Multidrug Resistance of a Porin Deletion Mutant of Mycobacterium smegmatis

Joachim Stephan,¹ Claudia Mailaender,¹ Gilles Etienne,² Mamadou Daffé,² and Michael Niederweis^1*

Lehrstuhl für Mikrobiologie, Friedrich-Alexander-Universität Erlangen-Nürnberg, Erlangen, Germany,¹ Departement de Mecanismes Moleculaires des Infections Mycobacteriennes, Institut de Pharmacologie et Biologie Structurale du CNRS et de l'Université Paul Sabatier (UMR 5089), Toulouse, France²

Received 18 February 2004/ Returned for modification 5 May 2004/ Accepted 26 June 2004

Mycobacteria contain an outer membrane of unusually low permeability which contributes to their intrinsic resistance to many agents. It is assumed that small and hydrophilic antibiotics cross the outer membrane via porins, whereas hydrophobic antibiotics may diffuse through the membrane directly. A mutant of Mycobacterium smegmatis lacking the major porin MspA was used to examine the role of the porin pathway in antibiotic sensitivity. Deletion of the mspA gene caused high-level resistance of M. smegmatis to 256 µg of ampicillin/ml by increasing the MIC 16-fold. The permeation of cephaloridine in the mspA mutant was reduced ninefold, and the resistance increased eightfold.
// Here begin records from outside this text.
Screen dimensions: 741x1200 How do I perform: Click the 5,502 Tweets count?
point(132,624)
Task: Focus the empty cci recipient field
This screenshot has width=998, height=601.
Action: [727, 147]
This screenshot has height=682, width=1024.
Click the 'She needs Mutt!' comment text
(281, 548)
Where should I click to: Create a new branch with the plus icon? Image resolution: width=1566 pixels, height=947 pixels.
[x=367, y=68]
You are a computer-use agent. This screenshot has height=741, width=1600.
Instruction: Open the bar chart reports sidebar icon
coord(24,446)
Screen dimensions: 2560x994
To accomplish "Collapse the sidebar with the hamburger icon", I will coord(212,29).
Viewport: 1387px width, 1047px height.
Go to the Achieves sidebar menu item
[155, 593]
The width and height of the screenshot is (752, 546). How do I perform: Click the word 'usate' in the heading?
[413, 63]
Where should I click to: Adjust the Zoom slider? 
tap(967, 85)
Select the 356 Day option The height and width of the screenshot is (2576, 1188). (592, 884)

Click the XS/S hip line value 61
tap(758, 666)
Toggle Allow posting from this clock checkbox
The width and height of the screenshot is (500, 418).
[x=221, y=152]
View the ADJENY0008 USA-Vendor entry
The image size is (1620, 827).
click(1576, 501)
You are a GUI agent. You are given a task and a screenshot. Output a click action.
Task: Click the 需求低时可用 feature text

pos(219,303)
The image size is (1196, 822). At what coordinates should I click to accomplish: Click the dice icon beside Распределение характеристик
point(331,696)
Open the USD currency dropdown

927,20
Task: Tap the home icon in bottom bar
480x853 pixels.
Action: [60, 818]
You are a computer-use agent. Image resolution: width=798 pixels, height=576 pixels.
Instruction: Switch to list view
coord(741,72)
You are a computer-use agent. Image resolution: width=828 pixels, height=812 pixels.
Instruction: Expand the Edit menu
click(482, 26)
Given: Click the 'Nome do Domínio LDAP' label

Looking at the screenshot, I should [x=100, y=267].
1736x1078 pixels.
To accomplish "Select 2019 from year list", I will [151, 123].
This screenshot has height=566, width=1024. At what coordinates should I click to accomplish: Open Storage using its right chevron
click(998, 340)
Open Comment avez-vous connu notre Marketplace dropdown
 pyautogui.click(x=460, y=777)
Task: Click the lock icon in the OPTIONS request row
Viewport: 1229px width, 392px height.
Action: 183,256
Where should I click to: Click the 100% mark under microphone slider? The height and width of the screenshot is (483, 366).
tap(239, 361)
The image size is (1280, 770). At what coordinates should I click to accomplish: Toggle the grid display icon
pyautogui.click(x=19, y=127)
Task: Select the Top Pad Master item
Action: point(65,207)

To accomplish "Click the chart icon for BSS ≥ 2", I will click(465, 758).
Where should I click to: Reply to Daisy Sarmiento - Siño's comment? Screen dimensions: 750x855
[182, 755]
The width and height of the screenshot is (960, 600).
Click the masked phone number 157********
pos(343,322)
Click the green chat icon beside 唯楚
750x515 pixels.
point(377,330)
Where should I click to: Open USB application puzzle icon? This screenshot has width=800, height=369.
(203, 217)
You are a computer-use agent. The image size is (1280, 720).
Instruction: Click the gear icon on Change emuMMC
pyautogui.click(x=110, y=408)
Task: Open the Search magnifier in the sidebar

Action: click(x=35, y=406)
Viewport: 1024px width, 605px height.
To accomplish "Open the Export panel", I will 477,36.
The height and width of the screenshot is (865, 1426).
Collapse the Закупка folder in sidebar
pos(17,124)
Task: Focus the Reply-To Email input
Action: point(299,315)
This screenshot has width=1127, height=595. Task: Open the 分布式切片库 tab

This established a clear relationship between the activity and the outer membrane permeation of cephaloridine. Surprisingly, the MICs of the large and/or hydrophobic antibiotics vancomycin, erythromycin, and rifampin for the mspA mutant were increased 2- to 10-fold. This is in contrast to those for Escherichia coli, whose sensitivity to these agents was not affected by deletion of porin genes. Uptake of the very hydrophobic steroid chenodeoxycholate by the mspA mutant was retarded threefold, which supports the hypothesis that loss of MspA indirectly reduces the permeability by the lipid pathway. The multidrug resistance of the mspA mutant highlights the prominent role of outer membrane permeability for the sensitivity of M. smegmatis to antibiotics. An understanding of the pathways across the outer membrane is essential to the successful design of chemotherapeutic agents with activities against mycobacteria.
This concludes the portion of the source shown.